Talking in West Virginia yesterday Obama struck a sour note. I am happy to see him wearing a flag pin, or not. I am happy to see him trying to connect with conservatives, even if most of them won't vote for him. When he is president, we'll all have to work together. That is the most appealing idea of his campaign.
But when Obama implies that people opposed to the war in Viet Nam were disrespectful of returning veterans, he is buying into, and keeping alive, a falsehood.
The American people were the same then, as now. The American people, when they oppose a war, do not blame it on the young people sent out to risk their lives for the likes of Dick Cheney or Dick Nixon. There are exceptions, of course, but they are very rare.
I participated in many demonstrations against the war in Vietnam, and got arrested once. At the big demonstrations there is absolutely no question that organizers and participants were eager to embrace returning veterans. The slander that it was otherwise was a propaganda invention of right wingers.
At speeches from podiums, the troops were respected. Veterans returning were sought out and cultivated by the anti-war movement.
For a year, a returning veteran with severed post traumatic stress disorder stayed in my home. He told me that when he was back in the states, in uniform, he happened to be walking near a big demonstration in Washington and he was cheered (with calls of 'Join Us!") a number of times.
Veterans were leaders of the anti-war movement. Veterans were a huge part of the so-called counterculture. The youth culture of the time had a strong egalitarian tendency. For the second half of the war you could pretty much assume that a veteran was opposed to the war. Veterans and non-veterans were together, a lot. We hitchhiked around together, we smoked pot together, we loved the same pop music.
The lie that war opponents were disrespectful of returning Viet Nam veterans is an earlier version of the propaganda attack against Obama and his supporters - you know, Birkenstock wearing, latté drinking blah blah. President (to be) Obama, please stop buying into the earlier falsehood. It exposes you to the more current version.
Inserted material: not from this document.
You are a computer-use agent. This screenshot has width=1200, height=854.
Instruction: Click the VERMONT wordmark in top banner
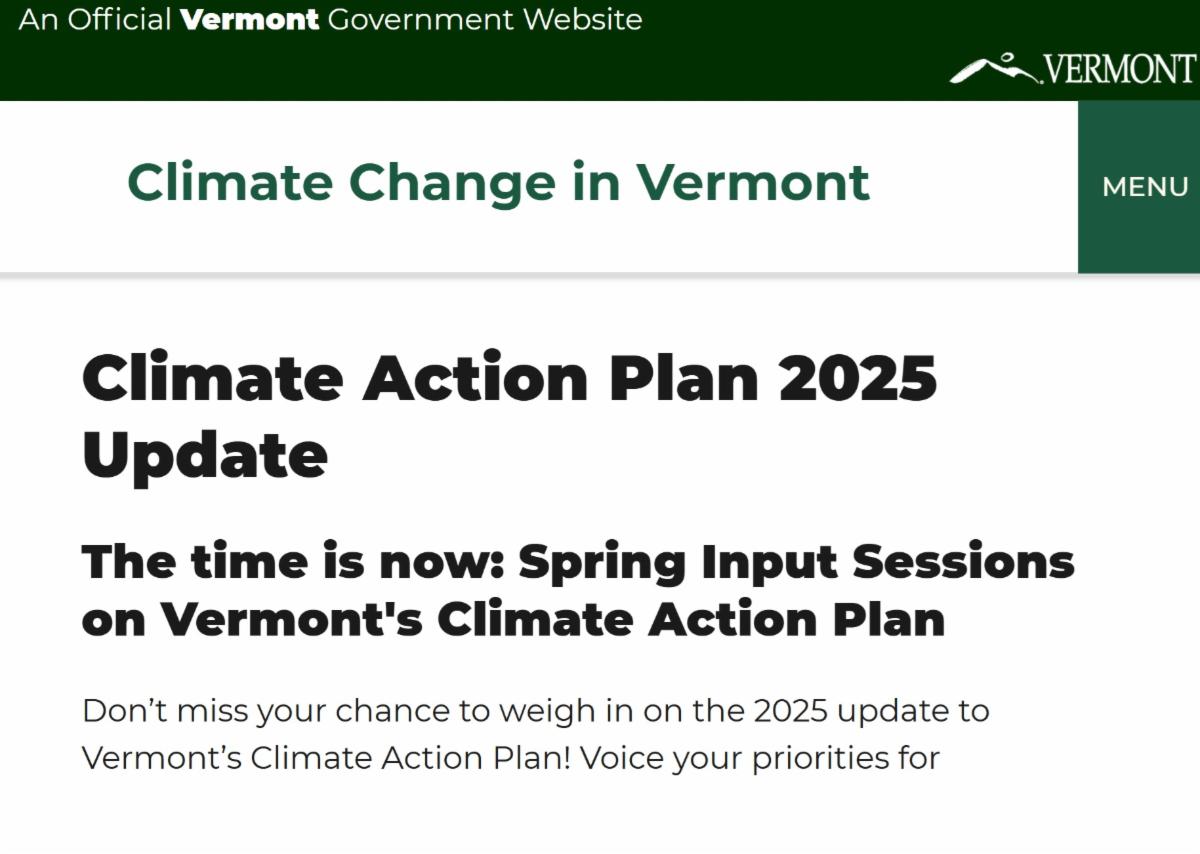pos(1119,69)
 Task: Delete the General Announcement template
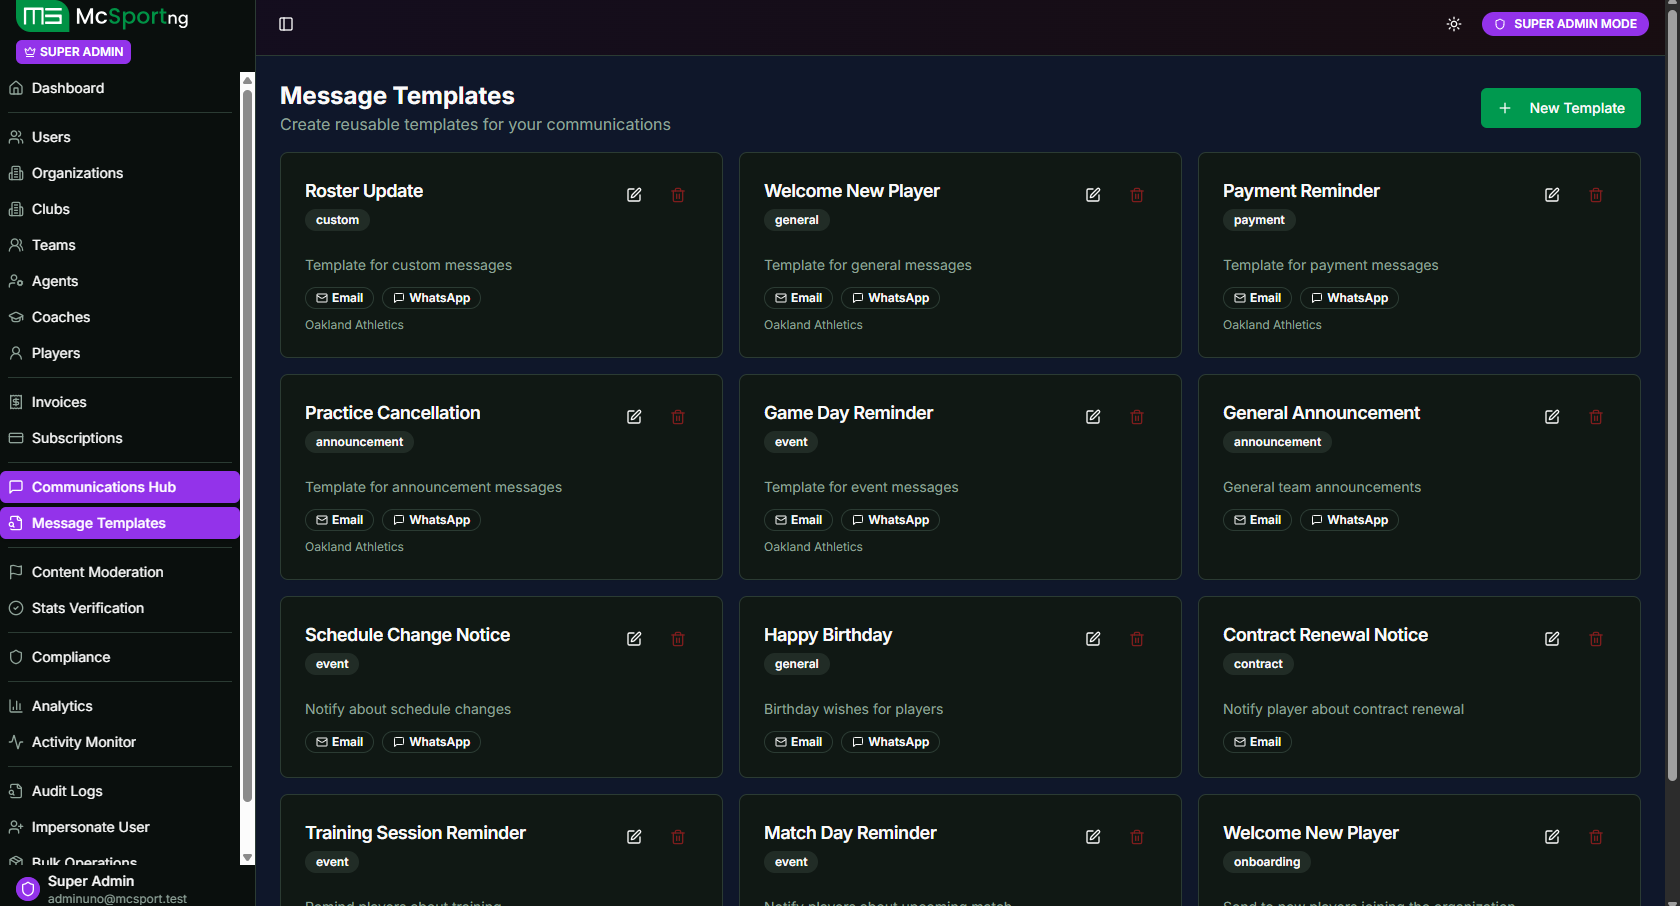pyautogui.click(x=1596, y=416)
All evidence I have about Obama -- his performance in the campaign, his book Dreams from My Father, the humor he injects into his public appearances -- makes me like him, and I am more enthusiastic about him than any presidential candidate I have ever voted for before.
But I don't like his breathing life into this old myth. I think there is plenty enough true things you can say to connect with conservaties without having to do that.